第九章 玉碎还是散花(第16/19页)

本想出口气,最后却断了气。关东军司令官植田由此成了热锅上的蚂蚁,在下令征调第二、第四师团之后,他又抽调了第一师团的一个旅团,同时为防万一,还派兵增强了海拉尔以及海拉尔以西的防御。

植田是准备豁出去立即再打一场的,除了要救出小松原外,另外一个重要原因,据说是山县联队覆灭之后,联队军旗没有下落,植田和荻洲不知道它是不是完全烧掉了,会不会落入苏军之手。

各人有各人的利益考虑,比如红十字旗对松本来说就是千金不换的宝贝,毕竟危急时候可以救命,而植田、荻洲辈之所以把联队旗特当回事,则是因为这东西跟他们的仕途紧紧相连,没准把联队旗抢回来,还可以一俊遮百丑,掩饰战败责任呢。

得知第六军兵败诺蒙坎,参谋本部紧急调集重兵前往诺蒙坎,其中包括中国关内的第五、第十四师团以及一些特种兵联队。不过参谋本部调兵的出发点与关东军司令部完全不同。

追魂电

关东军当局者迷,参谋本部旁观者清,他们意识到,关东军的这次惨败,与以往三次诺蒙坎战役中的失败都不同,是一次决定性的失败,这已经不是你愿不愿服输的问题了。

胜败在日本陆军内部几乎就是衡量一切的准绳。因为彻底战败,参谋本部强硬派的声音一下子全都消失了:看来老毛子还是惹不起,不如等两年再说吧。

内部计议的结果,是重新回到谈判桌上,而且不管苏联开出的条件有多么苛刻,也要接受,以争取尽快了结诺蒙坎这场无休无止的争端。
+ + + + +
> 练习
1. 根据诺蒙坎战事原文回答:
(a) 植田下令征调第二、第四师团之后,又抽调了哪支部队?
(b) 山县联队覆灭之后,什么东西没有下落?
(c) 参谋本部从中国关内调集了哪两个师团?
2. 接着诺蒙坎战事这段原文的最后一句往下写。

> 汇集资料
+ + + + +
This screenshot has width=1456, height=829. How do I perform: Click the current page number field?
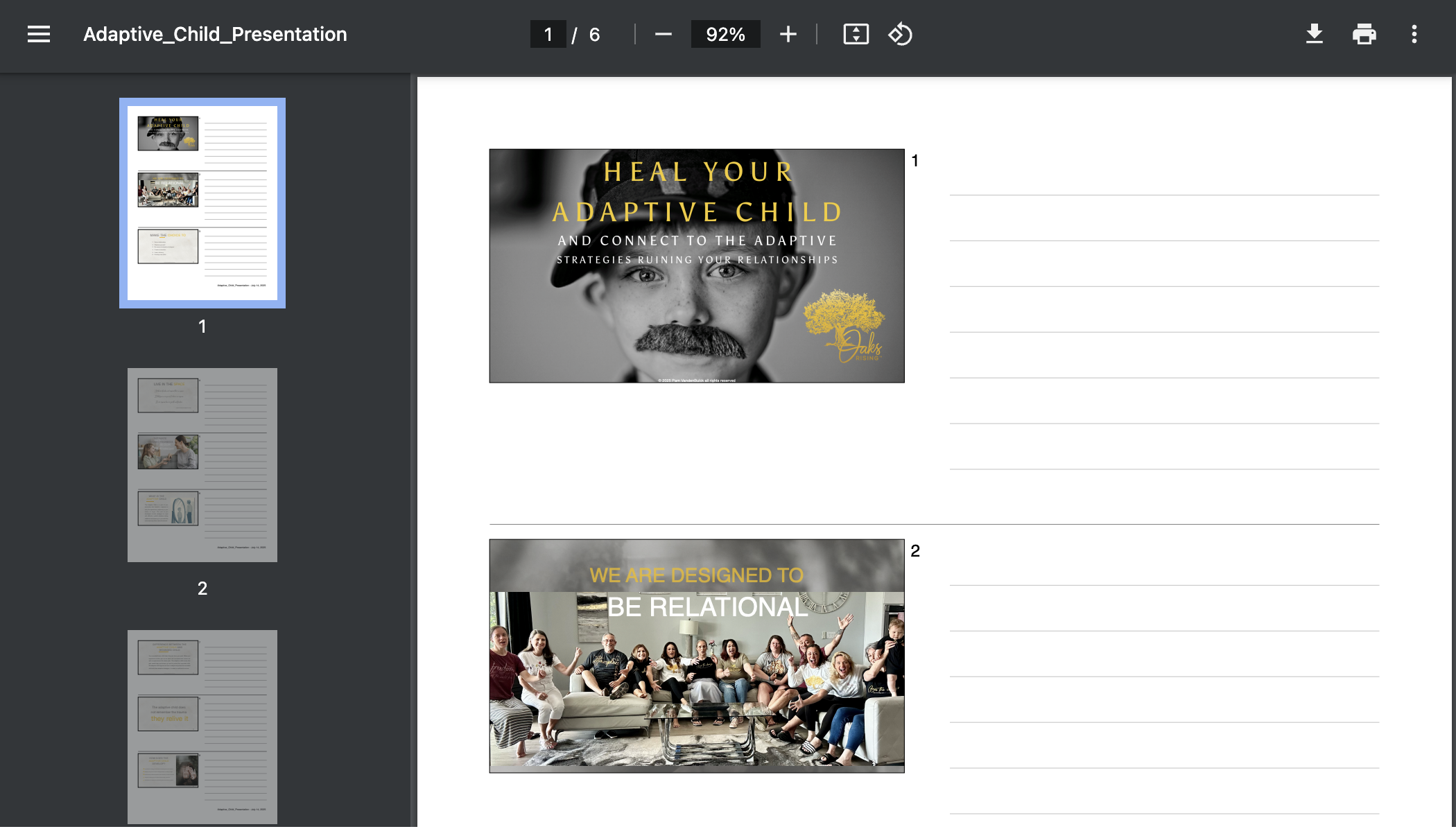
+ + + + +
> 参考答案
1.
(a) 第一师团的一个旅团。
(b) 联队军旗。
(c) 第五、第十四师团。

2.
参谋总长载仁亲王平时大多数时间都躲在幕后,这时候也不得不放下手里的鸟笼子,跑到前台来收拾残局。他出面明确了不惜向苏联全面让步的原因:“处理支那事变(即侵华战争)期间,必须维持北方边境的平静。”

1939年8月30日,奉载仁亲王之命,参谋次长中岛铁藏亲赴长春,对关东军首脑进行说服工作。

去了一看,关东军还是强硬派的天下。植田正磨刀呢,而磨刀的理由也很充分:小松原、联队军旗,甚至那些遗弃在战场上的尸体。

植田说,他将在哈拉哈河结冰前的两个月中,再发动一次“更大规模、真正的作战”,中间可以保证不渡河,只在河东作战。

植田声称,在这次作战中他将推出全新战术,此战术跟朱可夫的“夜退昼攻”调了个个儿,是“夜间进攻,白天固守”,而且每次夜间向前推进都不超过五百米,然后挖掘阵地进行固守。

这基本就是从前夜袭战的一个演化版,“夜间进攻”是没问题,关键是白天能守得住吗?因为中岛听来听去,植田用于固守的方法还是战壕和肉弹两种。

植田倒也干脆:你是说可能守不住对吧,派兵啊,让参谋本部派更多的兵来支援。

中岛是个没多少主心骨的人,给植田这么一撺掇就动了心。双方预定在9月10日发动总攻。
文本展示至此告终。